Upregulation of TLR1, TLR2, TLR4, and IRAK-2 Expression During ML-1 Cell Differentiation to Macrophages : Role in the Potentiation of Cellular Responses to LPS and LTA

Abstract EN

12-O-tetradecanoylphorbol 13-acetate (TPA) induces the differentiation of human myeloid ML-1 cells to macrophages.

In the current study, the expression, responsiveness, and regulation of toll-like receptors (TLRs) in TPA-induced ML-1-derived macrophages were investigated.

We have found that TPA-induced differentiation of ML-1 cells was accompanied by the upregulation of TLR1, TLR2, TLR4, and CD14 expression at both the mRNA and protein levels.

Interestingly, TLR1 and TLR4 protein expression on ML-1 cells could be blocked by pretreatment with U0126, suggesting the role of an Erk1/2-induced differentiation signal in this process.
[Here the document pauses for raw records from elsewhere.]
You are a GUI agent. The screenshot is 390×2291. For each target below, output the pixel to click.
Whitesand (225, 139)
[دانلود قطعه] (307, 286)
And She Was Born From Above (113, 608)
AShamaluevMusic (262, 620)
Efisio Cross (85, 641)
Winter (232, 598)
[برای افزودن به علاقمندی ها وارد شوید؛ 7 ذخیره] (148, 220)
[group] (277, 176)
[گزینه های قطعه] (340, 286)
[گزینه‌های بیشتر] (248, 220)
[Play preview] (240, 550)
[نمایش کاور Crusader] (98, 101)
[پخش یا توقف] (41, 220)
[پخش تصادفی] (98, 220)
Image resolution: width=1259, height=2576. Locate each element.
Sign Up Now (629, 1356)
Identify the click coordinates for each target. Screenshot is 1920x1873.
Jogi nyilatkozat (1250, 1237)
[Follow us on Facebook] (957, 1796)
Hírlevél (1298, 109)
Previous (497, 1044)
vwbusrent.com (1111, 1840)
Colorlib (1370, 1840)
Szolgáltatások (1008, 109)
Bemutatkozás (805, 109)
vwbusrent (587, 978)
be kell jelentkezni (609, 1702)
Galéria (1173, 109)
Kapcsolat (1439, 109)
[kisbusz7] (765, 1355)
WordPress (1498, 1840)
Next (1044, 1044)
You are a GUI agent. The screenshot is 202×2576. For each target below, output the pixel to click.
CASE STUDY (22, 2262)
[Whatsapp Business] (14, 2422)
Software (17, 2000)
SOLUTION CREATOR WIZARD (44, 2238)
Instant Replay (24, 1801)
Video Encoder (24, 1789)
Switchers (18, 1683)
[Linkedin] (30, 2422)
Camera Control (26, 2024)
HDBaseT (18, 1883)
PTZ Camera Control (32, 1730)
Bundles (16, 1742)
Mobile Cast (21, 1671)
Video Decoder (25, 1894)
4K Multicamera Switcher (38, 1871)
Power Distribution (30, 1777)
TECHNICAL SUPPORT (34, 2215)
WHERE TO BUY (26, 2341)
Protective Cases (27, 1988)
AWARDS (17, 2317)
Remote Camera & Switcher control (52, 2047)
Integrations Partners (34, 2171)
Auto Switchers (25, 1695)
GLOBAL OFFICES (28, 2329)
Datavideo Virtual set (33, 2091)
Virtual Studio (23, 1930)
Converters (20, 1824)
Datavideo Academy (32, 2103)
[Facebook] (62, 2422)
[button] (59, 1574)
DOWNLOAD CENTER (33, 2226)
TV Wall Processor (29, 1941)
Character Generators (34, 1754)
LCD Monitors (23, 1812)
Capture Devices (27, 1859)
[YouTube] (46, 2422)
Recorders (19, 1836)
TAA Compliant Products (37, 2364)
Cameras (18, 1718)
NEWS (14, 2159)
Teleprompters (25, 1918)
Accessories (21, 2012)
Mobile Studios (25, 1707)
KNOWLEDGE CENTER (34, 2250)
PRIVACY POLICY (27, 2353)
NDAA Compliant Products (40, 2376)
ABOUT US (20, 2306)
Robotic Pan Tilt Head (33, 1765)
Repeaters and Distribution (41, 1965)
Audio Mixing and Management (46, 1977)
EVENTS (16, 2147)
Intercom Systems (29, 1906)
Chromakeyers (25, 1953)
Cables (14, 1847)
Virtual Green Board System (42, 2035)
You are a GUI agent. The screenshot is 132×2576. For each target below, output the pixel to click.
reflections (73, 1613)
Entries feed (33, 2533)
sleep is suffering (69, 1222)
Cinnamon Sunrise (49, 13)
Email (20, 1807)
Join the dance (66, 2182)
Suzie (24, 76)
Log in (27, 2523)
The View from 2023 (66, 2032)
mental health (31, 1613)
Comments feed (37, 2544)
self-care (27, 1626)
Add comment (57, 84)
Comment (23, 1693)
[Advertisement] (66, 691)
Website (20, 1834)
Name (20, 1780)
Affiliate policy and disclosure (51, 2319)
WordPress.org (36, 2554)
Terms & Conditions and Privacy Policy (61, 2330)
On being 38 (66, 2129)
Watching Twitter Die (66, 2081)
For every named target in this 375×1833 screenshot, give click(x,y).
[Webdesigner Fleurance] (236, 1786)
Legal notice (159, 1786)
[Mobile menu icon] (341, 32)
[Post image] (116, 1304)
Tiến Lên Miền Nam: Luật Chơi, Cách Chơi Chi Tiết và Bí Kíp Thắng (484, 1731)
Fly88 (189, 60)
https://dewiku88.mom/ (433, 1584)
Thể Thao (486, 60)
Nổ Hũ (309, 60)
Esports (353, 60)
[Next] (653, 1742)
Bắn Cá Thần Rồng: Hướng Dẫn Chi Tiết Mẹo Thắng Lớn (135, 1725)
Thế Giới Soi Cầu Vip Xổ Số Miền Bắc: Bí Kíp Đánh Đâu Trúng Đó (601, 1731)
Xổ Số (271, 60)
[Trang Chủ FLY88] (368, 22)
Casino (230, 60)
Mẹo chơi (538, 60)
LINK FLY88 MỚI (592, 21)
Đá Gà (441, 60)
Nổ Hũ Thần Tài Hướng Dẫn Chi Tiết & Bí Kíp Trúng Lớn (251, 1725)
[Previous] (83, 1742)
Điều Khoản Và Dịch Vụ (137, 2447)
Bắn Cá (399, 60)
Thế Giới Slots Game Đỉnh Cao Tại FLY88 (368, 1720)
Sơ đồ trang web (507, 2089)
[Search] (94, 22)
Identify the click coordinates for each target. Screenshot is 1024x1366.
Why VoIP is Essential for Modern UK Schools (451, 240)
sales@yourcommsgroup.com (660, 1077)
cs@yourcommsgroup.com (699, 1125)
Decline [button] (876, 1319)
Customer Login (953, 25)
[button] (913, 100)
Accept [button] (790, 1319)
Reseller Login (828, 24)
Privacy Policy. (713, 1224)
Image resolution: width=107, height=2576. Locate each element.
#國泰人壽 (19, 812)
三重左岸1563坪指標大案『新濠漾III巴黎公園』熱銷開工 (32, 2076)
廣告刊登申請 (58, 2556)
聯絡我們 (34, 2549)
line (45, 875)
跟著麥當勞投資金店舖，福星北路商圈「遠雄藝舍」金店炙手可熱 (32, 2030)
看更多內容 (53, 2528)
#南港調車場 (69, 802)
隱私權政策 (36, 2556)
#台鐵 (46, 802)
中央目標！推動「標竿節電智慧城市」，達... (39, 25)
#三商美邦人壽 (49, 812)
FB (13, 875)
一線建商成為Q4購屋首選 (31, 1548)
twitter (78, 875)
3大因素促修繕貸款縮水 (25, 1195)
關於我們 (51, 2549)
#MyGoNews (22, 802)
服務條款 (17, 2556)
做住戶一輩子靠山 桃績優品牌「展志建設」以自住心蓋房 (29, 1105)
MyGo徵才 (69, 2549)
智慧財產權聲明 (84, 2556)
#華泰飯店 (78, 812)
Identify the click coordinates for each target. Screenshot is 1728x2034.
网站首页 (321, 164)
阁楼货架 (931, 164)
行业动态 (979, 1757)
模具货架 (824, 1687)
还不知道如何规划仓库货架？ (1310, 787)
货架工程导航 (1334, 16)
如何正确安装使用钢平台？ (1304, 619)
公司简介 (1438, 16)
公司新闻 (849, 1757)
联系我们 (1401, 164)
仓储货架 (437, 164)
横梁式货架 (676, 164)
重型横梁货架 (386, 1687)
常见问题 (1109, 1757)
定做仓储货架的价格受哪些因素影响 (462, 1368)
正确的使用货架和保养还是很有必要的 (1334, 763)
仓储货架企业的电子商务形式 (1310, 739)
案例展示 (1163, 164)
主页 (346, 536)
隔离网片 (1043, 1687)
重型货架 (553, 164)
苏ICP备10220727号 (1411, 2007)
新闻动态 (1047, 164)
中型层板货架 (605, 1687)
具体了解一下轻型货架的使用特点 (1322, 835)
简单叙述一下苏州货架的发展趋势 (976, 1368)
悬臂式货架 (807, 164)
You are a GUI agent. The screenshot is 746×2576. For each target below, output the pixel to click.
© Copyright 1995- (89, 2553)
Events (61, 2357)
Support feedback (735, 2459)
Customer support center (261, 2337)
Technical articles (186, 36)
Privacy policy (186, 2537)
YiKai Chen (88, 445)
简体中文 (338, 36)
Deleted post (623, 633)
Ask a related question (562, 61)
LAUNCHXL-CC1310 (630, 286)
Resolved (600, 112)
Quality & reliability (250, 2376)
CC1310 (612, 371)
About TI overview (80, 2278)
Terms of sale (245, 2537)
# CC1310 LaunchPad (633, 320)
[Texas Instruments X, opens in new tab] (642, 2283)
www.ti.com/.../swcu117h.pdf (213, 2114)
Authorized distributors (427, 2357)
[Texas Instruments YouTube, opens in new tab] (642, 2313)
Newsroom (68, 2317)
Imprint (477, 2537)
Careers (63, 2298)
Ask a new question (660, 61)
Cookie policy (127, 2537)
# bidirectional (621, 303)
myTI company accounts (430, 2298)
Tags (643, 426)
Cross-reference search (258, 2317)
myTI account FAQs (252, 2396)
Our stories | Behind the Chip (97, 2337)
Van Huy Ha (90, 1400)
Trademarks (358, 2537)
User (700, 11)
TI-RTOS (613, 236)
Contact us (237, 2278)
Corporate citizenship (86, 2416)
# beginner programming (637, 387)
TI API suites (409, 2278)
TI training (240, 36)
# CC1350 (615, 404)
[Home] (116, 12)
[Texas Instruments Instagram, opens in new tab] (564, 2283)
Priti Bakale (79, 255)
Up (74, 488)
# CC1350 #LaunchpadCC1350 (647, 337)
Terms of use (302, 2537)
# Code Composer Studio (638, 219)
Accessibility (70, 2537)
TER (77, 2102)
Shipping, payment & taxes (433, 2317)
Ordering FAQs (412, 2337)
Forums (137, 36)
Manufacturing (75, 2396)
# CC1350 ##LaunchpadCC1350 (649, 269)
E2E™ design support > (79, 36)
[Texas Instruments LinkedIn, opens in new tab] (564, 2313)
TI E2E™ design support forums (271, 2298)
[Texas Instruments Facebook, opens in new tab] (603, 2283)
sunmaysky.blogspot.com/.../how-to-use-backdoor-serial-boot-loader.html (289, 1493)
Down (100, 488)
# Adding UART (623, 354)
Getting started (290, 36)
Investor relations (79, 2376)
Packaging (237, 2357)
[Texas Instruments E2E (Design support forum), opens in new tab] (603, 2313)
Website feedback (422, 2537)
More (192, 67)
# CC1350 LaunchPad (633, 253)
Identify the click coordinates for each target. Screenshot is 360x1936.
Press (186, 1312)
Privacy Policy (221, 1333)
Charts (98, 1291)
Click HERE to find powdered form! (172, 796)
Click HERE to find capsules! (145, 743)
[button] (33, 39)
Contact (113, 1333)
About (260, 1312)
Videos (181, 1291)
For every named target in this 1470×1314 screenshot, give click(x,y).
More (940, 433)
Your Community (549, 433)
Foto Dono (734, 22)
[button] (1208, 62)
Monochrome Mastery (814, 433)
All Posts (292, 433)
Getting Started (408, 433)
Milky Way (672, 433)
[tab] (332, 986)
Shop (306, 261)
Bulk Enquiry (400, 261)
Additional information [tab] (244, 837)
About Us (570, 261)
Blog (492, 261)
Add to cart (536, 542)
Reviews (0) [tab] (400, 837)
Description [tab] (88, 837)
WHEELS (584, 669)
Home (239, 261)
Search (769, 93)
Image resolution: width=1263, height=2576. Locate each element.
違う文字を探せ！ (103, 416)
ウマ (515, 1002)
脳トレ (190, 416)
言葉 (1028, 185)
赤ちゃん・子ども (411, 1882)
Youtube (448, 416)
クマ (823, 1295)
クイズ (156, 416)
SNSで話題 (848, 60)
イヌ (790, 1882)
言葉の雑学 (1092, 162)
In addition, the expression of IRAK-2, a key member of the TLR/IRAK-2/NF-κB-dependent signaling cascade was also induced in response to TPA.

Accordingly, we demonstrated an increased cellular release of inflammatory cytokines (TNF-α and various interleukins) upon stimulation with LPS and LTA ligands for TLR4 and TLR2, respectively.

Furthermore, using luminol-dependent chemiluminescence, addition of LPS and LTA induces a sustained DPI-inhibitable generation of reactive oxygen species (ROS) by the differentiated ML-1 cells.

Together, these data suggest that the increase in the responsiveness of TPA-treated ML-1 cells to LPS and LTA occurs in response to the upregulation of their respective receptors as well as an induction of the IRAK-2 gene expression.